Unlike Docling and Marker, LlamaParse runs no models on your machine. It uploads the PDF to LlamaCloud, an LLM agent reads each page, and the result comes back:
sequenceDiagram
participant A as Your Machine
participant B as LlamaCloud
A->>B: Upload PDF
B-->>A: Return extracted tables
The runtime is mostly network upload time and server processing, so it depends on your internet speed and current LlamaCloud load rather than your local hardware.
Summary
The table below summarizes the key differences we found after testing all three tools on the same PDF:
| Feature | Docling | Marker | LlamaParse |
|---|---|---|---|
| Table detection | Vision-language model (local) | 5-stage specialized pipeline (local) | LLM agent (cloud) |
| Multi-level headers | Returns integer column names; mishandles parent groups | Keeps as separate rows with <br> tags |
Flattens with <br/> tags, preserves grouping |
| Dense numeric tables | Hallucinates values, repetition loops | Merges columns, packs values into single cells | Extracts all values correctly |
| Speed (6-page PDF) | ~1 min 50s | ~47s | ~8.54s |
| Dependencies | docling[vlm] + mlx-vlm (Apple) or transformers | marker-pdf | API key |
| Pricing | Free (MIT) | Free (GPL-3.0) | Free tier (10k credits/month) |
In short:
- LlamaParse wins on speed and accuracy.
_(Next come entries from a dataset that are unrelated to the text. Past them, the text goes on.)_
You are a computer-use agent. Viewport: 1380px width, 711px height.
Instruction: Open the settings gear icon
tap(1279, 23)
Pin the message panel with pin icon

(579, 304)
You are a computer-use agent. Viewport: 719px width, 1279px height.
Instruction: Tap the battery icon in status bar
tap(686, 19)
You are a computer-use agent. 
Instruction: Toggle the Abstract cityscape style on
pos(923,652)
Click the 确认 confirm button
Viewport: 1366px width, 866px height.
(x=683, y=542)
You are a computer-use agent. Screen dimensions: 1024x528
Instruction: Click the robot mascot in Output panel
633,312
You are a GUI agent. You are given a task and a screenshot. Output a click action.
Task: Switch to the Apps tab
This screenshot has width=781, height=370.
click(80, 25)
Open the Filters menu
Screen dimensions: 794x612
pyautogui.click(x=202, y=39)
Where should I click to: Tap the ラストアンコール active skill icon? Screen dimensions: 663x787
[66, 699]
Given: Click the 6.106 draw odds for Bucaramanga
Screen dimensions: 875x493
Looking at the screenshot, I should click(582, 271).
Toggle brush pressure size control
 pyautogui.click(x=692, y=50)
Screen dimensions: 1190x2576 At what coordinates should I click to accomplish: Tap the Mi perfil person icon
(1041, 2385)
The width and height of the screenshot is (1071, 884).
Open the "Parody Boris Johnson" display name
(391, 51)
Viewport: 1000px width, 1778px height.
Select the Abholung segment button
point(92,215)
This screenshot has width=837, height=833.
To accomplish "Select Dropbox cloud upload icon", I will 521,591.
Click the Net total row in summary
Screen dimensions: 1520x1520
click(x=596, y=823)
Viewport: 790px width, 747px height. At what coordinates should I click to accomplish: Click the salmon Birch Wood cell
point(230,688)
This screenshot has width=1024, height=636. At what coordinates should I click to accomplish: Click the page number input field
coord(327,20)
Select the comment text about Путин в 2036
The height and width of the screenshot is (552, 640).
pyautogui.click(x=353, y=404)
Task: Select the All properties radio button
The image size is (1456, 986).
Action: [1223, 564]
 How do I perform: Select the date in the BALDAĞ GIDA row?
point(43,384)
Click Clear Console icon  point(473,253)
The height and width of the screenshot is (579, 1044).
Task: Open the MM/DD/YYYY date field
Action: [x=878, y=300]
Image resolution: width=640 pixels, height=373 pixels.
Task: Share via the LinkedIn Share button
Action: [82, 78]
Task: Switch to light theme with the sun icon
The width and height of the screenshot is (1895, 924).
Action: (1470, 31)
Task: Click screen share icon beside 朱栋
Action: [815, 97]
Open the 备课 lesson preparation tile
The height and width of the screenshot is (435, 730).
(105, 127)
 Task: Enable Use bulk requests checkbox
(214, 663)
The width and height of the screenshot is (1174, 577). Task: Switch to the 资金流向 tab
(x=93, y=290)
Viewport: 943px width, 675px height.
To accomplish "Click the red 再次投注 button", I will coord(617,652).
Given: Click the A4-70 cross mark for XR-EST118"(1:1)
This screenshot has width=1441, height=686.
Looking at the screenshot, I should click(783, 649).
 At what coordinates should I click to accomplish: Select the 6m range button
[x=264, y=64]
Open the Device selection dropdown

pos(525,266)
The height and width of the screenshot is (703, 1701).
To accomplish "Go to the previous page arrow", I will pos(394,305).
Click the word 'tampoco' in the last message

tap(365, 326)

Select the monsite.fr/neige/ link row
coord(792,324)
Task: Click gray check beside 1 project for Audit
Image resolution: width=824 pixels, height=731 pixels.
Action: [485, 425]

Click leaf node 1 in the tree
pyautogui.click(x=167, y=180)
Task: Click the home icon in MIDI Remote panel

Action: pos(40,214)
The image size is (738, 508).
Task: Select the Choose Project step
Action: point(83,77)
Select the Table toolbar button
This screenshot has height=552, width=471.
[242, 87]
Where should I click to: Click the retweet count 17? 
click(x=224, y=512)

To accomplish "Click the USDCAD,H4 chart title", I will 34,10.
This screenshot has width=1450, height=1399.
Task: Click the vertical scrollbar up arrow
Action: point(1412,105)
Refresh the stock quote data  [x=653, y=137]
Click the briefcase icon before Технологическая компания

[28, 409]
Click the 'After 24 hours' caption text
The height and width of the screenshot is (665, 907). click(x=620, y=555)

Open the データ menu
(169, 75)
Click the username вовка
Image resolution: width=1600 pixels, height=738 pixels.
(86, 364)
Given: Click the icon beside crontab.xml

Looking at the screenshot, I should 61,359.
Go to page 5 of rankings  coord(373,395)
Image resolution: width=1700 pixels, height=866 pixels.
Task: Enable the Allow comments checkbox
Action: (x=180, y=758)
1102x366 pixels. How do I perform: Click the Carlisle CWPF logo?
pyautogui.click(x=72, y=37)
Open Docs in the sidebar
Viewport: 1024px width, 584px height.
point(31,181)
It’s the fastest overall and produces the cleanest output, but it requires sending PDFs to LlamaCloud.
- Marker is the best local option. It’s faster than Docling and handles simple tables well, but it merges columns on dense layouts.
- Docling is the slowest of the three and prone to hallucinating values on dense tables.
When to use each:
- Use LlamaParse if your documents aren’t sensitive and you want the best accuracy.
- Use Marker if you must stay local.
- Use Docling for its broader document conversion features beyong just table extraction like chunking and RAG.
Try It Yourself
These benchmarks are based on a single academic PDF tested on an Apple M5 Pro (64 GB RAM). Table complexity, document length, and hardware all affect the results. The best way to pick the right tool is to run each one on a sample of your own PDFs.
Docling and Marker are completely free, and LlamaParse’s free tier gives you 10,000 credits per month to experiment with.